Summertime meant train rides with Ajji to my village in Malnad. We always took the 6 am train to Birur. For some reason, we never took the one directly to Shimoga. As much as I hate getting up early in the morning, I’d promptly be up at 4:45 am, set for the journey. We’d leave the house after listening to Ajja’s trip-instructions for the fifth time, which included everything from ‘eat well’ to ‘keep a watch on the weather’. I never got around to knowing how the latter was useful, or even how to do it. Everyone in the family would express concern about the fact that I’ll be under Ajji’s care, away from my parents for so long. But when I was with Ajji, nothing else in the world bothered me. People would ask if I pined for Amma or made a fuss about being with Ajji but these things just sounded stupid to me. Wherever Ajji went, I’d clobber along-like that Vodafone dog. I always wondered how Ajji dealt with a pesky child like me on the train. Not that I was particularly annoying, but a 6 year old kid isn’t exactly the company one would want on a daytime train journey.
Ajji always made it a point to speak to people on the train. By the time we reached Birur, we’d know the entire family history of the lady in front of us, and the itinerary of the man in the seat adjacent to ours. Every 20 minutes, she’d fish out something to eat. Our entire coach could be satisfied by the amount of food she’d pack- biscuits, chocolates, bread, bun, fruits and sometimes Avalakki too. She’d give in to my pestering and play “word-building” with me, sometimes involving the other passengers in my silly games too.

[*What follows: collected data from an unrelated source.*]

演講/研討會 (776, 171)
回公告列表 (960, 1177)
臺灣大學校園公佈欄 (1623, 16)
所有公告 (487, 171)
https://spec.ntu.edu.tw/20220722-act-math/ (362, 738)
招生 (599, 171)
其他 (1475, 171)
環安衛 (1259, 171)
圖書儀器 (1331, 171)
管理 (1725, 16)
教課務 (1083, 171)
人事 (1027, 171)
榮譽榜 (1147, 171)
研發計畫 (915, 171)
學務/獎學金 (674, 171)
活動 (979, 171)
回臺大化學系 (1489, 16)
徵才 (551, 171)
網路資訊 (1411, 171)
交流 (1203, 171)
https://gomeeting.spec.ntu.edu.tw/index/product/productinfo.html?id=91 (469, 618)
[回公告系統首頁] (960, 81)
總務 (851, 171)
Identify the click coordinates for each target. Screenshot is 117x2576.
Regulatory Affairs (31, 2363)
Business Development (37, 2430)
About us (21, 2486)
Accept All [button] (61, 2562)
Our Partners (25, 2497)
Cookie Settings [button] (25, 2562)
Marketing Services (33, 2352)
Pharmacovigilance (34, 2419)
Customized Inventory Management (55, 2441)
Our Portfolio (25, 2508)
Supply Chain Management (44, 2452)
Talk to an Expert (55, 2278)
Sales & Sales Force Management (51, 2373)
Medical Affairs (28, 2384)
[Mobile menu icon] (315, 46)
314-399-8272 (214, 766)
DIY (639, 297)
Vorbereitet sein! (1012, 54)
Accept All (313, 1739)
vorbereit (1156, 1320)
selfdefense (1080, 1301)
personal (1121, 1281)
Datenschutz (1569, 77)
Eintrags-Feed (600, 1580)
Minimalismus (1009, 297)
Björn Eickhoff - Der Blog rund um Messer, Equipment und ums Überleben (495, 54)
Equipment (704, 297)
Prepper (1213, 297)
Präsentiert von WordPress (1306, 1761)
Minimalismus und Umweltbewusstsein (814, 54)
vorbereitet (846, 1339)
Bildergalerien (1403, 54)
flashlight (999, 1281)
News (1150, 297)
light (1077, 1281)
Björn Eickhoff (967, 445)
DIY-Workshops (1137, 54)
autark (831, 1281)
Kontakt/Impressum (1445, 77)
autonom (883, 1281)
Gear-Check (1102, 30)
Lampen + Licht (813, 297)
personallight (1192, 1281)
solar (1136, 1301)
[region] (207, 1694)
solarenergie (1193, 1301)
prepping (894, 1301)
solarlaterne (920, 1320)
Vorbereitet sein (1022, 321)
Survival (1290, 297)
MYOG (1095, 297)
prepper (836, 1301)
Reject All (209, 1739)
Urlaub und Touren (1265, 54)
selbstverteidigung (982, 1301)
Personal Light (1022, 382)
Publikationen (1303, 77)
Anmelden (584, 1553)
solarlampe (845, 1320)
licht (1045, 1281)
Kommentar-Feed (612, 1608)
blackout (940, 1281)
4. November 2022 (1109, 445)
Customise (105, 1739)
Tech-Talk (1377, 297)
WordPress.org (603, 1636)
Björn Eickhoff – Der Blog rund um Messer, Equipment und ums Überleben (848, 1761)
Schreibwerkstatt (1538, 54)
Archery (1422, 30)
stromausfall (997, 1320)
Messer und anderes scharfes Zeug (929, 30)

About a week ago, I travelled by train with my college-mates. We passed by Shimoga but didn’t get down. I made it a point to speak to people on the train. We played dumb charades and Mafia. I stayed up till 2 am speaking to the boy who told me how he wants to do something new every weekend, my watch was ‘retro’ and that I’m not a boring person over chips.
Ajji isn’t with me anymore, but I find her in beautiful people like the ones I met on the train, full of interesting stories. Ajji and I might not be in the same bogey now, but I’d like to think we’re still on the same track.